READING TEXT

※

The book is divided into two main parts; the first examines change on the various descriptive levels (e.g. phonology, morphology), while the second investigates more complex cases of change. There also is an introductory chapter, two indexes and a reference section.
Chapter one introduces the underlying linguistic concepts of this book and gives a general overview of the history of German. Language is seen as having a layered, onion-like structure: the inner layers, phonology, morphology and syntax are seen as being less susceptible to external (non-linguistic) influence than the more peripheral layers, e.g. pragmatics and the lexicon. Language change is always perceived in terms of discrete linguistic levels, such as phonological as opposed to morphological change, though levels can be interrelated in complex cases of language change.
Chapter two addresses phonological change. After giving a brief background on phonetics and historical phonology, this chapter concentrates on presenting phonological developments in the history of German as a result of a fundamental typological shift from a ''syllable language'' to a ''word language'' (Szczepaniak 2007).
Chapter three presents some fundamental principles of morphological change and illustrates these with historical cases of changes in inflection and word formation in German.
The topic of chapter four is syntactic change, focusing on the development of the ''brace'' construction in German, in which elements that belong together syntactically and/or functionally are positioned away from each other (p. 92). In addition, the chapter addresses changes in word order and Jespersen's cycle of change in negation.
Chapter five (semantic change) is divided into three parts. The first addresses common types of change, such as generalisation and pejoration, while the second part examines mechanisms of semantic innovation, which basically covers replacement operations, such as metaphors and metonymies, as well as conventionalised implicatures and ellipses. The chapter finishes with a brief discussion of Rudi Keller's (1994) invisible hand approach and a case study on the development of kinship terms in German.
Chapter six covers lexical change and focuses mainly on different types of borrowing seen as relevant to the history of German. It is asserted that German is comparatively open to borrowing and it therefore is labelled a ''mixed language'' (p. 135). This character is also said to be reflected in German word formation, where a foreign and a native system co-exist (p. 143). The chapter concludes with a brief overview of lexicalisation processes.
The key point made in chapter seven, which is on pragmatic change, is that implicatures are pivotal in language change in general and in pragmatic change in particular.
The changes in the spelling system in the history of German are addressed in chapter eight. It first gives some general characteristics of alphabetic spelling systems, and then examines the nature and history of spelling principles in German.
Chapter nine opens the second part of the book; it presents ablaut and umlaut in the history of German as cases of phonologisation and morphologisation. Ablaut is investigated largely in connection with the history of the strong verbs, whose disintegration is attributed to sound change and analogical levelling (p. 208), as well as to the rise in productivity of the weak verbs (p. 212). The second part of this chapter deals with the development of umlaut from its origins as a coarticulatory effect to its morphologisation and use in other linguistic subsystems.

※

TO-DO LIST
#1 According to the book review on the history of German, what typological shift do the phonological developments in chapter two result from?
#2 Print the part of the book review on the history of German starting at "Chapter one introduces" and ending at "of language change.".
#3 Proceed with the book review on the history of German from the point where it stops.

DATA SHOWN
※

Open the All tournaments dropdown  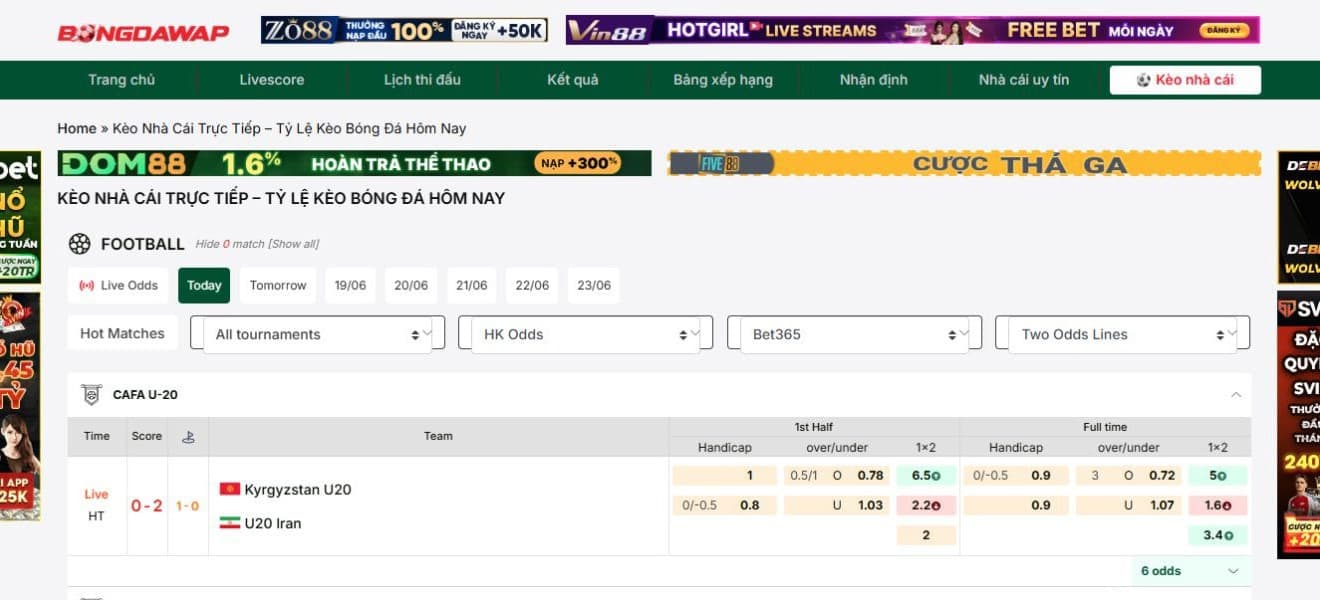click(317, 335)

※

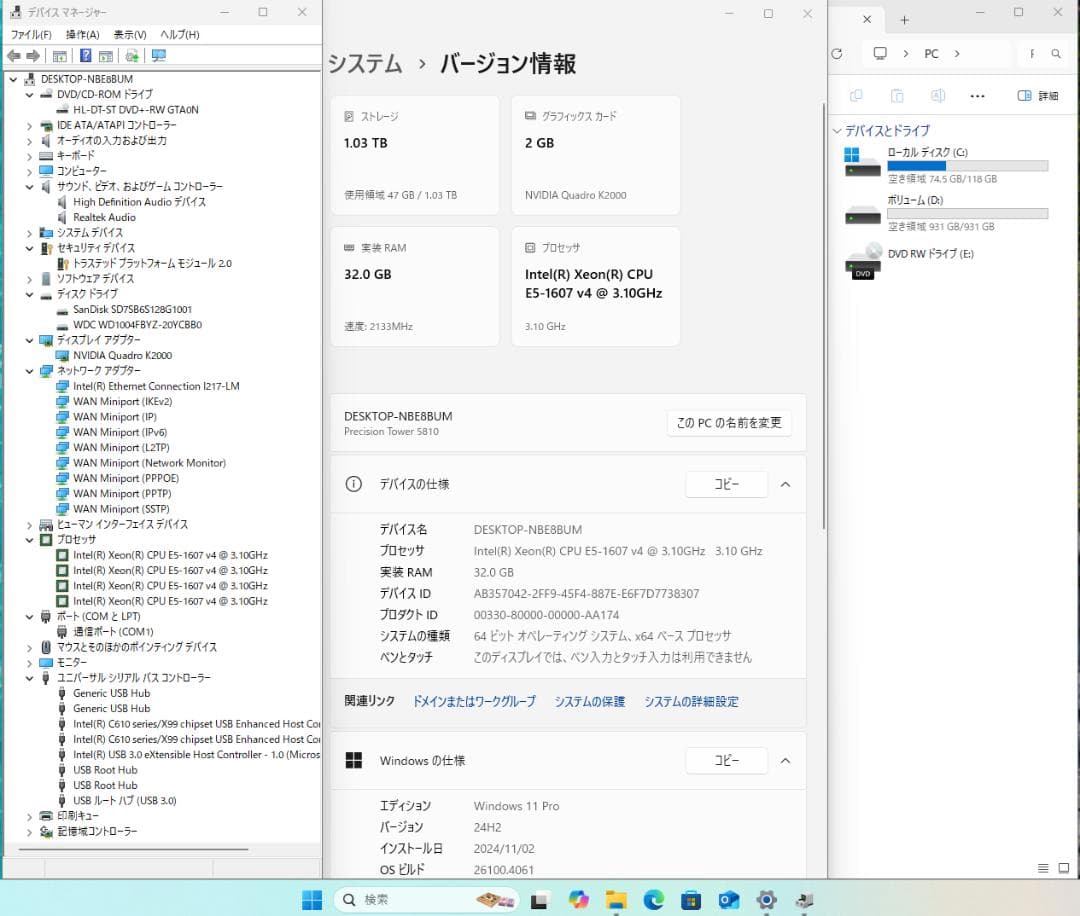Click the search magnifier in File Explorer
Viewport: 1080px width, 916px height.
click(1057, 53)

※

RESPONSES IN ORDER
#1 They result from a shift from a "syllable language" to a "word language."

#2
Chapter one introduces the underlying linguistic concepts of this book and gives a general overview of the history of German. Language is seen as having a layered, onion-like structure: the inner layers, phonology, morphology and syntax are seen as being less susceptible to external (non-linguistic) influence than the more peripheral layers, e.g. pragmatics and the lexicon. Language change is always perceived in terms of discrete linguistic levels, such as phonological as opposed to morphological change, though levels can be interrelated in complex cases of language change.

#3
Chapter ten is on grammaticalisation. After giving a brief overview of the basics of grammaticalisation, this chapter presents cases from the history of German: the origin of the weak verbs, the development of the periphrastic future tense and how typical conjunctions have formed. The last section in this chapter briefly discusses some problems of grammaticalisation, in particular the idea of unidirectionality.
The two last chapters of the book address issues of typological change. Chapter eleven uses the perspective of analytic vs. synthetic expression of grammatical information, differentiating isolating, combining, agglutinative and inflecting mechanisms (Ronneberger-Sibold 1980), to examine how morphology develops into looser, more syntactic structures. The remainder of this chapter deals with the reverse path, i.e. from syntax to morphology, viewing fusion as the central mechanism in this process.
The final chapter attempts a look into the future of German, asserting the mixed typological character of German, in particular with respect to word order and morphological expression of grammatical categories. In addition, German is seen as a language that increasingly emphasises marking the borders of linguistic units in a salient way.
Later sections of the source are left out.